Masked passwords must go


Idiots, for different reasons

"Users make more errors when they can't see what they're typing while filling in a form. They therefore feel less confident. This double degradation of the user experience means that people are more likely to give up and never log in to your site at all, leading to lost business."

Masking does slightly increase the rate of rejected passwords, since users can't see and correct any errors they make. However, after a failed login, most users will retype their password more carefully. The inconvenience is negligible; the security benefit is not. The rest of that quote makes me suspect that they've never actually asked anyone about their 'user experience' with masked passwords. As for lost business, if someone is entering a password, they're either creating an account or already have one, so the site has to be seriously broken to drive them away.

"Of course, a truly skilled criminal can simply look at the keyboard and note which keys are being pressed. So, password masking doesn't even protect fully against snoopers. More importantly, there's usually nobody looking over your shoulder when you log in to a website."

A skilled locksmith can pick the lock on your house or car, and there usually isn't anyone trying to break into it. Is that a good argument for not having any locks at all? No.

Nielsen has another article/rant about following conventions, but doesn't seem to realize that because password masking is so universally used, people expect it and would be surprised by websites that *don't* do it.

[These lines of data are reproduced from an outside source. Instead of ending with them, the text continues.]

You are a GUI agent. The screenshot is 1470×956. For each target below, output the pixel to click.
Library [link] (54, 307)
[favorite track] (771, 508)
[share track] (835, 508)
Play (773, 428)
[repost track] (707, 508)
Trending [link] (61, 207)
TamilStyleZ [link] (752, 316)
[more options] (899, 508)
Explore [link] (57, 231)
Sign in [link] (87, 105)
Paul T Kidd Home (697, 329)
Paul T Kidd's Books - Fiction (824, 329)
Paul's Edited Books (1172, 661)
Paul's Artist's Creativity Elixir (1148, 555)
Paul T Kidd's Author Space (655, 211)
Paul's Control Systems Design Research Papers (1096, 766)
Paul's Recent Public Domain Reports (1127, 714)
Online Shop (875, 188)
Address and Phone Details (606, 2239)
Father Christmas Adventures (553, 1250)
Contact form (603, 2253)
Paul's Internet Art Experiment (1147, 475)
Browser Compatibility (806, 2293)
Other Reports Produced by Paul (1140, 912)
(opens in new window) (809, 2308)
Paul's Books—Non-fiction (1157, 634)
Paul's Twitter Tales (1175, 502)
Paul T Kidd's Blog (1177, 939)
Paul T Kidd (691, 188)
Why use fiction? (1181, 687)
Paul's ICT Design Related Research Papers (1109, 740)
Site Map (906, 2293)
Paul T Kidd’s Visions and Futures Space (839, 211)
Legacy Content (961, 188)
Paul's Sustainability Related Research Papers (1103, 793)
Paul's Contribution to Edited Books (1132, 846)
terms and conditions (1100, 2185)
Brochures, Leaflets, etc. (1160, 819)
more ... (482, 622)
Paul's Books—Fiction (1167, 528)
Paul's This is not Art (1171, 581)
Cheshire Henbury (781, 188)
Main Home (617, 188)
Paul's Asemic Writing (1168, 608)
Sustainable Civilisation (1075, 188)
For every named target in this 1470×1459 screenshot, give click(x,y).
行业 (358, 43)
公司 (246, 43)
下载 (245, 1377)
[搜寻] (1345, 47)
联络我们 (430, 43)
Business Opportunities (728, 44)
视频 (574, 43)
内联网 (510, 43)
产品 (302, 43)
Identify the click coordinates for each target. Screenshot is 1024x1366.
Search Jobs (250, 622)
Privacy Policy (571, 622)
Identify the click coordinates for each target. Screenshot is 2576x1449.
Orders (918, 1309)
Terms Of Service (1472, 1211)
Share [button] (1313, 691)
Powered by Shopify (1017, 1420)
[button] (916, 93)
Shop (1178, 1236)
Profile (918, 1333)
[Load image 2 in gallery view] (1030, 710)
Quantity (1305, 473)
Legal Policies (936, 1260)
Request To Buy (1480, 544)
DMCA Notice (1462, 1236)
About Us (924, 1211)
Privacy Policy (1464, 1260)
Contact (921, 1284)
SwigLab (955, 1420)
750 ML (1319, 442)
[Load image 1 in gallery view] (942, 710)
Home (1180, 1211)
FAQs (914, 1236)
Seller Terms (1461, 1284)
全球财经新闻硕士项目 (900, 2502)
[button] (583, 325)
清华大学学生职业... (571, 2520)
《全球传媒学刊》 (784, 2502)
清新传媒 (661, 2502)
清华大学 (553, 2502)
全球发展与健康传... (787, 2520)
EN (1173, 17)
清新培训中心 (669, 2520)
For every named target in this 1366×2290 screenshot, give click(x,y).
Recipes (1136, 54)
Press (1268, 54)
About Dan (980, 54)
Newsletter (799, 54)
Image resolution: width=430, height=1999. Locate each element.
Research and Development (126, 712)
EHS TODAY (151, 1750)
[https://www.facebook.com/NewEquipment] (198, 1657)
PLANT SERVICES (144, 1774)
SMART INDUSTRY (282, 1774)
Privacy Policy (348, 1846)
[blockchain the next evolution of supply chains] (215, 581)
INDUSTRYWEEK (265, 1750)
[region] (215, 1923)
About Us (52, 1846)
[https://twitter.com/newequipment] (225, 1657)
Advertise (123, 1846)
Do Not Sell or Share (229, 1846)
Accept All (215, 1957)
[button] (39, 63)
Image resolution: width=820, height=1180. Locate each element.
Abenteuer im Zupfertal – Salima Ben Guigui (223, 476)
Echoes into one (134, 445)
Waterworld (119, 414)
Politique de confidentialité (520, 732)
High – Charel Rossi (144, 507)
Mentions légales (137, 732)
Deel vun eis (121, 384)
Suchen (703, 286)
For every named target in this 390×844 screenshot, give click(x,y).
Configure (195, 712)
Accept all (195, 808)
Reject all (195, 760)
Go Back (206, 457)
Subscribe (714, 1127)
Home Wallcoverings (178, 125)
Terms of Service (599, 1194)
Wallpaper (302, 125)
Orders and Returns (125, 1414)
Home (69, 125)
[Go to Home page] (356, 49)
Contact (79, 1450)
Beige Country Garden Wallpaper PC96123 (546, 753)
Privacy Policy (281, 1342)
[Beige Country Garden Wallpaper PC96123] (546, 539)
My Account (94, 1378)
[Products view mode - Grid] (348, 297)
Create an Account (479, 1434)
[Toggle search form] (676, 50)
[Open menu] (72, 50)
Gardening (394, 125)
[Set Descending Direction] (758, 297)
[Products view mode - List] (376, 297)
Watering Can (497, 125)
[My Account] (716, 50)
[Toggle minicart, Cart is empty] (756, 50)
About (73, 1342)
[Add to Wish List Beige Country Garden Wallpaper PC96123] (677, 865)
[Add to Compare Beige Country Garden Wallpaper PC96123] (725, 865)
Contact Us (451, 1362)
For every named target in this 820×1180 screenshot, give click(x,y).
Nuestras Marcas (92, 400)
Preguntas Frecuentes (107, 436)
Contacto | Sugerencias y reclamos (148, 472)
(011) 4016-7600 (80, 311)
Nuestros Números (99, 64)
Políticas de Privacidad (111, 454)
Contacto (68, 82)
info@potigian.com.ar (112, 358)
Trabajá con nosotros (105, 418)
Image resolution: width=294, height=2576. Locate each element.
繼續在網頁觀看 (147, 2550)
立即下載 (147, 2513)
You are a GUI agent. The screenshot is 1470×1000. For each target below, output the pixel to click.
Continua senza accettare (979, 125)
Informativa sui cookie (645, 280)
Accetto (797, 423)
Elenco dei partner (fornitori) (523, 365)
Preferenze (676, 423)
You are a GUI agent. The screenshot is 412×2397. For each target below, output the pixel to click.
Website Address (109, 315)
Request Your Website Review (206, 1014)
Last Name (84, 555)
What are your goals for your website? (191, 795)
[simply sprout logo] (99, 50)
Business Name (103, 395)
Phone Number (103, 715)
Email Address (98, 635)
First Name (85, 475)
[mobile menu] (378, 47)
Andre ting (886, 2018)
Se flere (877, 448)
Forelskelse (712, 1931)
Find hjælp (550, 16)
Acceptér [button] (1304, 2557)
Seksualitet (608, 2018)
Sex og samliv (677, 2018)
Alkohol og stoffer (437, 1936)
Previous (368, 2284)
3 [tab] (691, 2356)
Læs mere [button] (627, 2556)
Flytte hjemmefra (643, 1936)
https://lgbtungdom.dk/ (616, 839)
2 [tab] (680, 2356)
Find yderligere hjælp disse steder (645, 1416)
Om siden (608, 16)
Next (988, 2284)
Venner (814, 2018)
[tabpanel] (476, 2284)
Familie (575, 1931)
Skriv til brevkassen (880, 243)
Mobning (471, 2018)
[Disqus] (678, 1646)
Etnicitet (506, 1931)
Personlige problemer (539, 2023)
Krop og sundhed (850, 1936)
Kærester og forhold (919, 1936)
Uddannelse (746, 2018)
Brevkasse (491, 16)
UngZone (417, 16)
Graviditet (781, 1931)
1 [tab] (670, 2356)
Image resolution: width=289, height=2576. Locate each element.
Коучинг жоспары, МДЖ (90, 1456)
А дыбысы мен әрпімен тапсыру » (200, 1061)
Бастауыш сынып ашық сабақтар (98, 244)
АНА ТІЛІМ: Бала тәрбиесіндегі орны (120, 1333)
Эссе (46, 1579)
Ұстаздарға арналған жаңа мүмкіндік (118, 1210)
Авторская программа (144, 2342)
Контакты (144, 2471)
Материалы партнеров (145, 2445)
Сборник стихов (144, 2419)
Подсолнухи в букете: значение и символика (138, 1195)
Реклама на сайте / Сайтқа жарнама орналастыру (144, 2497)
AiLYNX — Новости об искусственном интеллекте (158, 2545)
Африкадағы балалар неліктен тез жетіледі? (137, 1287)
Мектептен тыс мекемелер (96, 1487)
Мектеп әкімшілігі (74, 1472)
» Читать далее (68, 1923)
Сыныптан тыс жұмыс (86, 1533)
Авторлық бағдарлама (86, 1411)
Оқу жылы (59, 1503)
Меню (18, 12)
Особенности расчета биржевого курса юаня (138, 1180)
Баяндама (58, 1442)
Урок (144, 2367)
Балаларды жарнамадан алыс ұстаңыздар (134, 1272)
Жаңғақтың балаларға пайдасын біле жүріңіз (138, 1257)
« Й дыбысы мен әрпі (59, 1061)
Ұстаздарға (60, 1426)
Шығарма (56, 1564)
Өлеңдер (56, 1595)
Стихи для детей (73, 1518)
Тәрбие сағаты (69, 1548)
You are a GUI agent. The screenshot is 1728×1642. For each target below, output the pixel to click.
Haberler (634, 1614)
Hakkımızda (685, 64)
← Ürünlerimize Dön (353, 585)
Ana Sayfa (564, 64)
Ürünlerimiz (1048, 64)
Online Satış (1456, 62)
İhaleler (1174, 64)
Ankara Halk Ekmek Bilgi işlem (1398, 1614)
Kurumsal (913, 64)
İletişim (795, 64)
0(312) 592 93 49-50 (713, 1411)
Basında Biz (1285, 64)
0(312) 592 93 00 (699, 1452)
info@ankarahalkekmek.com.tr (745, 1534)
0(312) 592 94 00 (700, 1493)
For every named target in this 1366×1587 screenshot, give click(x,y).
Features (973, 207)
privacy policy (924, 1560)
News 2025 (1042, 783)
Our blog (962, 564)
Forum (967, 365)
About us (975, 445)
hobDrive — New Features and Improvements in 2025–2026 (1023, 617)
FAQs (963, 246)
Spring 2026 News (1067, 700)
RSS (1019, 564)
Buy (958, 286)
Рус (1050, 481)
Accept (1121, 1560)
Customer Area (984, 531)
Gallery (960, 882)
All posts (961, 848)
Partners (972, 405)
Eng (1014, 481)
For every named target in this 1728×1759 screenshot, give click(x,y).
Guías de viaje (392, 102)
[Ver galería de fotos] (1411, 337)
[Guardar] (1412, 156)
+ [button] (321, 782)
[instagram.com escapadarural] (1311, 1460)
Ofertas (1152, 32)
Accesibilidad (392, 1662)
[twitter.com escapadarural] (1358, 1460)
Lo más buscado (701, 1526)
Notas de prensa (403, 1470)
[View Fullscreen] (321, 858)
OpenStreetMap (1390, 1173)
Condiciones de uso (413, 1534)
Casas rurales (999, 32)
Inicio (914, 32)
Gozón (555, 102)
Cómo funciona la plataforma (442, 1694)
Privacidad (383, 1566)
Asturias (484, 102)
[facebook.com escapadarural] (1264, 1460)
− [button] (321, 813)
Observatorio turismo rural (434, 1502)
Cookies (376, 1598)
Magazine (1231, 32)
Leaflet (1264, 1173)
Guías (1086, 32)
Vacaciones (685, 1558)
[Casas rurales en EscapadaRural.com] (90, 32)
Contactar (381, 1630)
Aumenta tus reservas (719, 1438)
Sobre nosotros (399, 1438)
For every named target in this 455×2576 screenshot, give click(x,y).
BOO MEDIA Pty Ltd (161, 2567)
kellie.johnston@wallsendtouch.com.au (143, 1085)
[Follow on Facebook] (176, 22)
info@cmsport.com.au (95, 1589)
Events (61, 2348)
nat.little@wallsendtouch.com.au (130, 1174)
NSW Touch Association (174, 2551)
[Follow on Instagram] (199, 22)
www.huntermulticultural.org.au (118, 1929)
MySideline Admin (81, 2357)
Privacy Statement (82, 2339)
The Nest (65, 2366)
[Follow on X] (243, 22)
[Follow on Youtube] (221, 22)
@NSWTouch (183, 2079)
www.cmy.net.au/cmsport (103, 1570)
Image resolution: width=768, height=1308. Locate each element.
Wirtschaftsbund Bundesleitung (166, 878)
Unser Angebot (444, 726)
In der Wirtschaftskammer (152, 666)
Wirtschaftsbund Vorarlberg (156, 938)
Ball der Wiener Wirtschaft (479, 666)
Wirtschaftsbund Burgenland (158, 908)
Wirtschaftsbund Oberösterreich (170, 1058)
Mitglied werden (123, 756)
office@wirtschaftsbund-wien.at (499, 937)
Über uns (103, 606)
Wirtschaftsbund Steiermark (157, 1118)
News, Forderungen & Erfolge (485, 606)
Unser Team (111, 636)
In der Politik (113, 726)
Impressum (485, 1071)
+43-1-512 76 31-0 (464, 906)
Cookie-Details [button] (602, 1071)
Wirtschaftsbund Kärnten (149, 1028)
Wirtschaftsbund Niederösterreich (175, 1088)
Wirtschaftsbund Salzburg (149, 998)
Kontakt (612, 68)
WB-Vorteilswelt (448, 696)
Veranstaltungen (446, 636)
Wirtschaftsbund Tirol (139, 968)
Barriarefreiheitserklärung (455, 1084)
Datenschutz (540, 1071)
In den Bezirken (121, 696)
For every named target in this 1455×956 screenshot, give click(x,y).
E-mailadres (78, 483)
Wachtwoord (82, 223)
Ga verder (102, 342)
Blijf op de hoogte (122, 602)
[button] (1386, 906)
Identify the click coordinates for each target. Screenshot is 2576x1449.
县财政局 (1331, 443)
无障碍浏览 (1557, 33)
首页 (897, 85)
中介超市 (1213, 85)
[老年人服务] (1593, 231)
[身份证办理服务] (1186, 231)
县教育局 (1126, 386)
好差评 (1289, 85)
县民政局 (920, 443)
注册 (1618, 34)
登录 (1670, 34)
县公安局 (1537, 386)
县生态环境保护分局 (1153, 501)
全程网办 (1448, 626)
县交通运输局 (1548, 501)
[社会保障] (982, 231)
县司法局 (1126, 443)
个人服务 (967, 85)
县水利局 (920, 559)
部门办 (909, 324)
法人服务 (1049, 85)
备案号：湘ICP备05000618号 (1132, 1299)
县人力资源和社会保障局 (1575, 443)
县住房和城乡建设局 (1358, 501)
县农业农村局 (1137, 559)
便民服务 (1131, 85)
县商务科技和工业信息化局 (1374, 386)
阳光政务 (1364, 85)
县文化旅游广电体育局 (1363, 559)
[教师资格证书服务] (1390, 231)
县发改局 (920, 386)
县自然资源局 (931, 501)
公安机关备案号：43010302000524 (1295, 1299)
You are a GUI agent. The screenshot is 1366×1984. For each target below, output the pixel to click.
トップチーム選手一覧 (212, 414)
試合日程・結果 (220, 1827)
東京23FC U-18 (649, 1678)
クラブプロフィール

As AC 8:23 and Lex 2 have mentioned, the inconsistent requirements/restrictions of websites is a nuisance. I use a 16-character alphasymbolic password, uniquely modified by the name of the site. I also keep a list of sites for which I have to weaken it because they don't allow symbols, have a maximum length of 8 characters, and so on.

@AC 17:14-

My inner S&G Nazi has been invoked and must point out that it is Godwin's Law, not Goodwin's.